Computed tomography provides anatomy -- we need ischemia!

September 02, 2008

Cardiac computed tomography has revolutionized cardiac imaging in recent years by providing exquisitely detailed cardiac anatomy, including, but not limited to, coronary anatomy. Non-invasive coronary angiography by computed tomography (CTA) is performed in ever increasing numbers, over 150 000 per year in the United States. However, the specific role of CTA in the diagnostic pathways of cardiology remains to be defined, and practice patterns of the technique often neglect established insights into coronary artery disease. The following characteristics of CTA need to be understood:

* CTA is very good and reliable at excluding coronary artery disease (CAD), with negative predictive values approaching 100%. It is far less good at assessing the hemodynamic relevance of overt disease. Head to head comparisons with nuclear perfusion data show that about half of coronary lesions graded as > 50% diameter stenosis by CTA do not induce ischemia under stress.




* CTA entails substantial radiation (varying widely between 6 and 11 mSv in a recent report) and contrast media exposure (60-80 ml), both with attending risks of malignancy and renal damage, respectively.

* Current accuracy and radiation exposure data from CTA come from highly specialized, experienced centres. It is very unlikely that this quality is maintained when the technique is applied by less experienced operators.

Next, some fundamental insights into CAD should be remembered:

* Extensive experience with tens of thousands of patients undergoing stress imaging tests (by nuclear, echo, or magnetic resonance imaging) has shown very good prognosis for those without objective evidence of stress-inducible ischemia, and a graded prognosis according to the severity and extent of inducible ischemia.

* Even angiographically confirmed significant CAD in the absence of inducible ischemia and heart failure carries a relatively good prognosis (< 1% death or infarction per year). Thus, there are no data to support that patients without inducible ischemia should be revascularized. On the contrary, several studies such as COURAGE have shown that even some subsets of patients with ischemic stress responses may be managed conservatively with a good prognosis.

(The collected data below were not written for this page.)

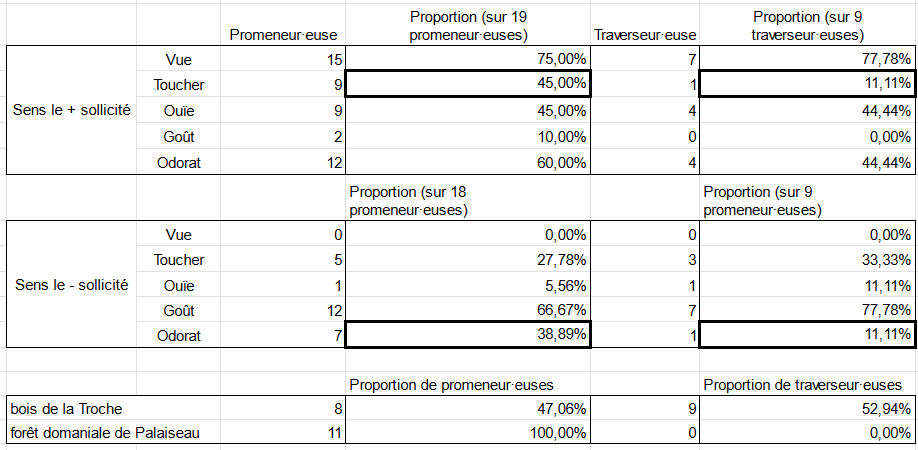The height and width of the screenshot is (450, 918).
Task: Click the 60,00% Odorat proportion cell
Action: pos(468,162)
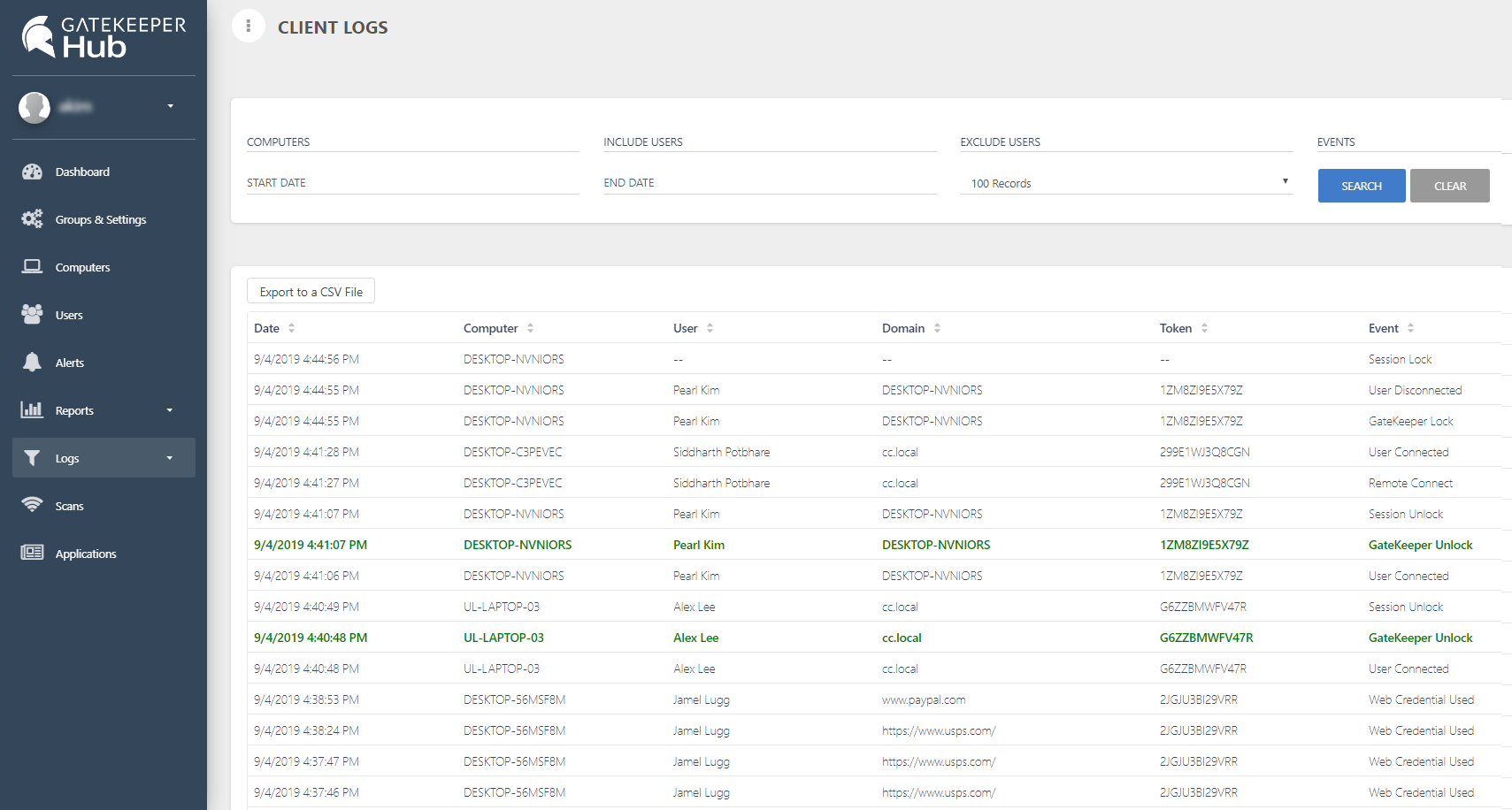The width and height of the screenshot is (1512, 810).
Task: Click the Start Date input field
Action: click(412, 183)
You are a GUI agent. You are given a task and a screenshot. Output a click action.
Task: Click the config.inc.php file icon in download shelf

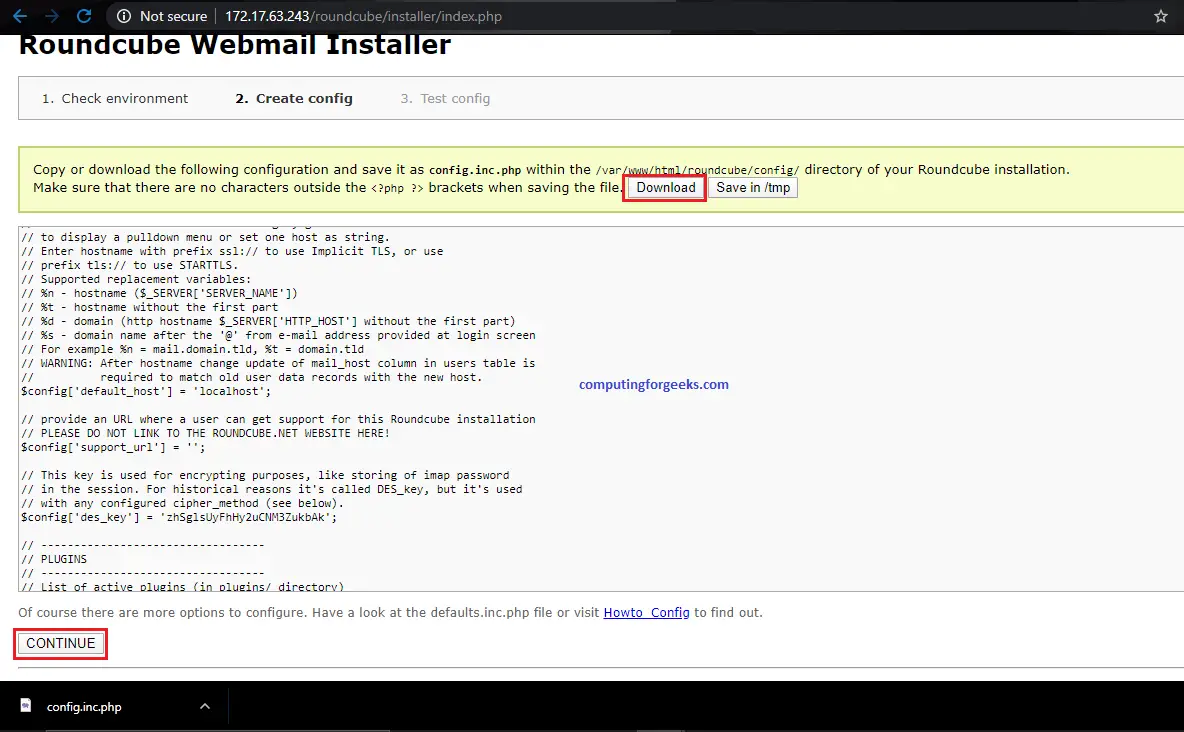click(x=25, y=706)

Use of CTA is currently crystallizing in two scenarios. The first is the symptomatic patient in a low or intermediate pre-test-likelihood of significant CAD. Depending on individual preferences and cost issues a CTA (or scoring of coronary calcification, without contrast and with less radiation) may provide useful incremental information for risk-stratification and, importantly, obviate coronary angiography if it is negative. However, it should be borne in mind that in a population with a low pre-test likelihood of CAD (< 30%) the positive predictive value of CTA for diagnosing segmental coronary stenosis will drop into the 60% range or lower, while admittedly still preserving a high negative predictive value. The other scenario with a potential role for CTA is the emergency room, in particular in the context of "chest-pain units". Here, the promise is to very quickly exploit the "clearing" potential of a negative scan, which reliably predicts absence of CAD and also perhaps, with a modified protocol, to exclude other important causes of chest pain, such as major pulmonary embolism or aortic dissection. Unquestionably, this seems attractive. Again, mainly in the patients with low pre-test-likelihood of a true acute coronary syndrome an early CTA could reduce in-hospital time and perhaps even cost. In patients with higher likelihood or established CAD it is questionable whether the procedure will add much to or shorten the management, given the problems in grading stenosis severity and the well-established value of an invasive approach especially in troponin-positive patients.

In summary, CTA may facilitate management of symptomatic patients with low pre-test likelihood of CAD, in particular by conclusively showing absence of CAD. However, testing for inducible ischemia remains central for management decisions in both suspected and proven CAD and cannot be replaced by morphologic information. Furthermore, the use of CTA as a screening test for CAD in asymptomatic patients - discouraged by current recommendations anyway - should be abandoned.